> _How to complete this task_
Return every entry below without altering a word.
━━━━━━━━━━━━━━━━━━━━━━━━━━━━━━
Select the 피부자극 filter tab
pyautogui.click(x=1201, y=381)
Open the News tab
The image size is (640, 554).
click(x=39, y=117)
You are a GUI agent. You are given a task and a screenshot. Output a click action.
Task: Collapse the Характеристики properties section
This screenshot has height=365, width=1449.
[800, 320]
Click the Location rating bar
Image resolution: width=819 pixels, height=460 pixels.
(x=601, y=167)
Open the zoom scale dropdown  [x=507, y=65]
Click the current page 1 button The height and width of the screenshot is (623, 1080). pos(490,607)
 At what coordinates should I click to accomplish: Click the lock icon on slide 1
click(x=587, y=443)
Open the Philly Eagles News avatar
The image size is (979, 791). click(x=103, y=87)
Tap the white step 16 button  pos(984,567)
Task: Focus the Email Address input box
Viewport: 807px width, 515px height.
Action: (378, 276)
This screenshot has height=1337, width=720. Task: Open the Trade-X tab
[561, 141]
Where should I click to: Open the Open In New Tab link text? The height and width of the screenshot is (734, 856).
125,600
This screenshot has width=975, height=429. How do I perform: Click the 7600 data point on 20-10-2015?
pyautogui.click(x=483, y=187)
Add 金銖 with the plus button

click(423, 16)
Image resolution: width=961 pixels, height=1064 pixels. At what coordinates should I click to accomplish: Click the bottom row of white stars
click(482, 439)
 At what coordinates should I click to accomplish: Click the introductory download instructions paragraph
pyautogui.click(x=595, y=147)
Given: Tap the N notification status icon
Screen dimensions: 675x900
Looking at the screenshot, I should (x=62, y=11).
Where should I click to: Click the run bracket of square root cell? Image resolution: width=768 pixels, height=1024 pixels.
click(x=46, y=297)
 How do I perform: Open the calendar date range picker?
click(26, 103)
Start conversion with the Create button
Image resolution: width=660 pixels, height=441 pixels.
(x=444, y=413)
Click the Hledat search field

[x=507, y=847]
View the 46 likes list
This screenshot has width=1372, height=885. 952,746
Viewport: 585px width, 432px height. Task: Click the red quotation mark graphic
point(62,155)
━━━━━━━━━━━━━━━━━━━━━━━━━━━━━━
> _Response to the task_
Select the 피부자극 filter tab
pyautogui.click(x=1201, y=381)
Open the News tab
The image size is (640, 554).
click(x=39, y=117)
You are a GUI agent. You are given a task and a screenshot. Output a click action.
Task: Collapse the Характеристики properties section
This screenshot has height=365, width=1449.
[800, 320]
Click the Location rating bar
Image resolution: width=819 pixels, height=460 pixels.
(x=601, y=167)
Open the zoom scale dropdown  [x=507, y=65]
Click the current page 1 button The height and width of the screenshot is (623, 1080). pos(490,607)
 At what coordinates should I click to accomplish: Click the lock icon on slide 1
click(x=587, y=443)
Open the Philly Eagles News avatar
The image size is (979, 791). click(x=103, y=87)
Tap the white step 16 button  pos(984,567)
Task: Focus the Email Address input box
Viewport: 807px width, 515px height.
Action: (378, 276)
This screenshot has height=1337, width=720. Task: Open the Trade-X tab
[561, 141]
Where should I click to: Open the Open In New Tab link text? The height and width of the screenshot is (734, 856).
125,600
This screenshot has width=975, height=429. How do I perform: Click the 7600 data point on 20-10-2015?
pyautogui.click(x=483, y=187)
Add 金銖 with the plus button

click(423, 16)
Image resolution: width=961 pixels, height=1064 pixels. At what coordinates should I click to accomplish: Click the bottom row of white stars
click(482, 439)
 At what coordinates should I click to accomplish: Click the introductory download instructions paragraph
pyautogui.click(x=595, y=147)
Given: Tap the N notification status icon
Screen dimensions: 675x900
Looking at the screenshot, I should (x=62, y=11).
Where should I click to: Click the run bracket of square root cell? Image resolution: width=768 pixels, height=1024 pixels.
click(x=46, y=297)
 How do I perform: Open the calendar date range picker?
click(26, 103)
Start conversion with the Create button
Image resolution: width=660 pixels, height=441 pixels.
(x=444, y=413)
Click the Hledat search field

[x=507, y=847]
View the 46 likes list
This screenshot has width=1372, height=885. 952,746
Viewport: 585px width, 432px height. Task: Click the red quotation mark graphic
point(62,155)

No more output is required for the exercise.